Uncertainty Principle: Utopic Congestion Live performance (in consultation with Shaun Hendy, physicist)
Uncertainty Principle is a live performance by Mark Harvey in which he will explore promises of utopia in a post-disaster urban location. Reflecting on the material manifestations of politically authoritative town mapping, Harvey will ask what it might mean to explore the evolving urban landscape around The Physics Room. Engaging with notions of menial labour, surplus labour and the promises of productivity under the current political status quo, Harvey will also ask how can we deal with a post-petrol, post-lithium, post-job future in our cities, namely Christchurch?
Shaun Hendy imagines a Christchurch that is redesigned to draw on our knowledge of nature. He proposes that it is designed organically, with fractal hierarchies of structure and space, like a mature forest, providing niches for the new, the old, moreover, the unexpected.
This performance is also a reflection on Reuben Moss’s exhibition Monuments and Other Reminders, and it is the second instalment of Harvey’s ongoing series Nonlocality at The Physics Room.
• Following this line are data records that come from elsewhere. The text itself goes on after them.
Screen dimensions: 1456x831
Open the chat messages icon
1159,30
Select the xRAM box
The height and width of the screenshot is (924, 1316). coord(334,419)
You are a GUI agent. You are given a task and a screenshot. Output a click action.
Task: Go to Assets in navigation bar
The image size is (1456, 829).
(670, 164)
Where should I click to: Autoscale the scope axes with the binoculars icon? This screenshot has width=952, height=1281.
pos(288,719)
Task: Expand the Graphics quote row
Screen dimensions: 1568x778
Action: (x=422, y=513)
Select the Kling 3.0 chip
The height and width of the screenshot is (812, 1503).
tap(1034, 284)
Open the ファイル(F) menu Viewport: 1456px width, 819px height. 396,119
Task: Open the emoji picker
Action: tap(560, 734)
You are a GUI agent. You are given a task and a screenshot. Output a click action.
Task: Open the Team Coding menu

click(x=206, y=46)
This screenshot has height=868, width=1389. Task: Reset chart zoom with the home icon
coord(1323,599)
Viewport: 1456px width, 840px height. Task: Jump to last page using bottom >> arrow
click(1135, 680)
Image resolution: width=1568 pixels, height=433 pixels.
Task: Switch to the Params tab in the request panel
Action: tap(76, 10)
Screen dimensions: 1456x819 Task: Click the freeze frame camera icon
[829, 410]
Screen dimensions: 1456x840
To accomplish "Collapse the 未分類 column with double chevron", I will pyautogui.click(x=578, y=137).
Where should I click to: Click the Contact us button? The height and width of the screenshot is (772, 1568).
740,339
Uncertainty Principle will also reflect on its quantum mechanics namesake, by Werner Heisenberg (1926), where “the values of certain pairs of variables cannot both be known exactly, so that the more precisely one variable is known, the less precisely the other can be known”. Harvey is interested in that which might lay behind the object of labour-as-spectacle in live performance in relation to how we plan cities like Christchurch, with outcomes that cannot yet be predicted or witnessed. Nonlocality will depart from these previous works in responding to the various currents lying underneath and through the Physics Room. In consideration of this, in addition to the whakapapa of the Physics Room, Harvey seeks to develop moments of productive promises through performativity and active viewership for this space and time.
Mark Harvey is a New Zealand-based artist mostly working in performance and video drawing on political, psychological and social approaches and physical endurance. He is a Senior Lecturer at the Faculty of Creative Arts and Industries at The University of Auckland and has a PhD from AUT University in related practice. He has recently published a book on a sample of 14 years of his practice titled Play Book (Index Design and Publishing).
Shaun Hendy is a physicist and Director of Te Pūnaha Matatini. His recent book Silencing Science reflects on the value of science and how it has been so often silenced when it comes to public policy. He served as Deputy Director of the MacDiarmid Institute for Advanced Materials and Nanotechnology from 2008-2012 and as President of the New Zealand Association of Scientists from 2011-2013. He has won a number of awards, including the Prime Minister's Science Media Communication Prize and ANZIAM's E. O. Tuck Medal. In 2012 he was elected a Fellow of the Royal Society of New Zealand. Hendy is a Professor of Physics at the University of Auckland.